Right of election

in the freeholders and inhabitants paying scot and lot

Background Information

Number of voters: about 20

Constituency business
County
Date Candidate Votes
16 Apr. 1660 THOMAS TURGIS
11
WILLIAM OLDFIELD
11
ROGER JAMES
11
ROBERT WOOD
10
Double return. Election declared void, 5 May 1660
19 June 1660 SIR EDMUND BOWER
THOMAS TURGIS
2 Apr. 1661 THOMAS TURGIS
WILLIAM OLDFIELD
29 Nov. 1664 SIR NICHOLAS CAREW vice Oldfield, deceased
10 Feb. 1679 SIR NICHOLAS CAREW
THOMAS TURGIS
?Sir John Thompson, Bt.
18 Aug. 1679 SIR NICHOLAS CAREW
THOMAS TURGIS
8 Feb. 1681 SIR NICHOLAS CAREW
THOMAS TURGIS
23 Mar. 1685 SIR JOHN THOMPSON, Bt.
THOMAS TURGIS
7 Jan. 1689 SIR JOHN THOMPSON, Bt.
THOMAS TURGIS
Main Article

Gatton, already a classic case of a ‘pocket borough’, was controlled by Thomas Turgis, the son of a London Grocer, who bought the manor in 1654 and sat for the constituency in 13 consecutive Parliaments. His cautiously country politics harmonized with those of the owners of Upper Gatton, which passed from the Oldfield family to the Thompsons during this period. The constable of the parish acted as returning officer, and the indentures were signed by some 15 or 20 ‘inhabitants’ and ‘burgesses’, many of them local gentlemen, others imported from London for the occasion. The unfortunate constable serving in 1660 had to cope not only with the rarity of a contested election but also with a dead heat. On one indenture he accordingly returned Turgis and William Oldfield, on another Roger James. A third indenture was submitted without the constable’s signature in favour of James and Robert Wood, who had represented the county in the second Protectorate Parliament; but this was ignored by the elections committee. On 5 May Edward Turnor reported:

Thomas Turgis, William Oldfield and Roger James, esquires, who were returned by two several indentures, had all of them equal votes; and that Robert Wood, esquire, who is returned in the same indenture with the said Roger James, had the minority of votes; and the opinion of the committee that the whole election is void.
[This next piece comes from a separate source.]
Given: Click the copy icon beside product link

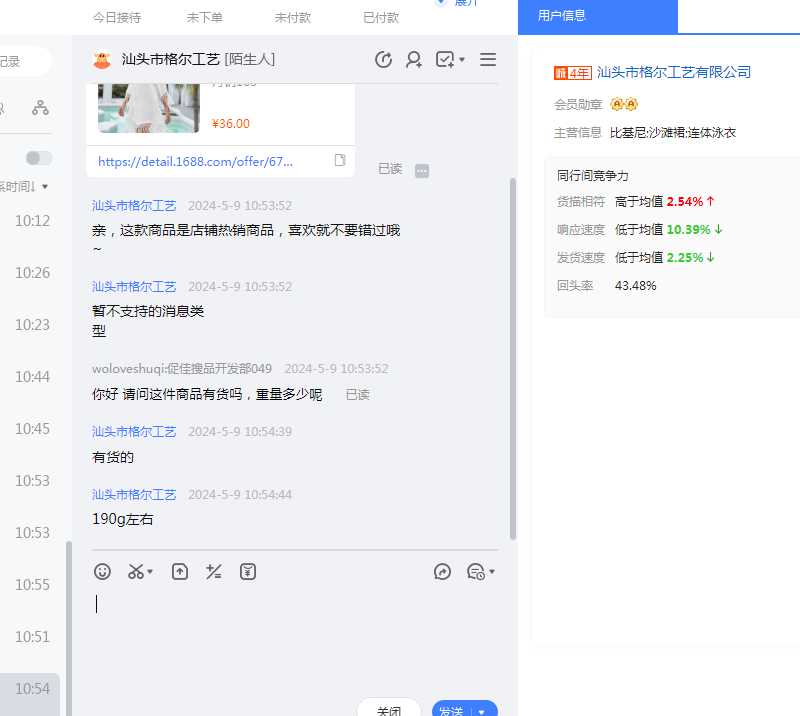Looking at the screenshot, I should click(x=340, y=160).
The House agreed, and at the ensuing by-election, held after the Restoration, Turgis was re-elected with the royalist Sir Edmund Bowyer. In 1661 Bowyer was returned for Surrey and James for Reigate. Oldfield took the second seat at Gatton, apparently without opposition. After his death the Upper Gatton interest passed to Maurice Thomson as guardian of the young heir; but his Cromwellian past precluded him from exercising it, and Sir Nicholas Carew was elected to fill the vacancy ‘with the unanimous assent and consent of the majority of the freemen’. Carew and Turgis continued to represent Gatton in the Exclusion Parliaments, though there was opposition at one election from Sir John Thompson, who had succeeded to the Oldfield estate. On this occasion ‘Mr Turgis brought some persons down from London, as having estates in Nutwood’, and their votes for the sitting Members were accepted by the constable, though they were total strangers to the constituency. In James II’s Parliament Thompson replaced Carew, a prominent exclusionist, and held the seat until he was raised to the peerage in 1696. Carew died on 9 Jan. 1688, and the royal electoral agents correctly reported that ‘the town belongs to Sir John Thompson and Mr Turgis, who will be chosen’.1VCH Surr. iii. 198-9; CJ, viii. 13; xi. 626; Duckett, Penal Laws (1883), 250.

Author
Notes
  • 1. VCH Surr. iii. 198-9; CJ, viii. 13; xi. 626; Duckett, Penal Laws (1883), 250.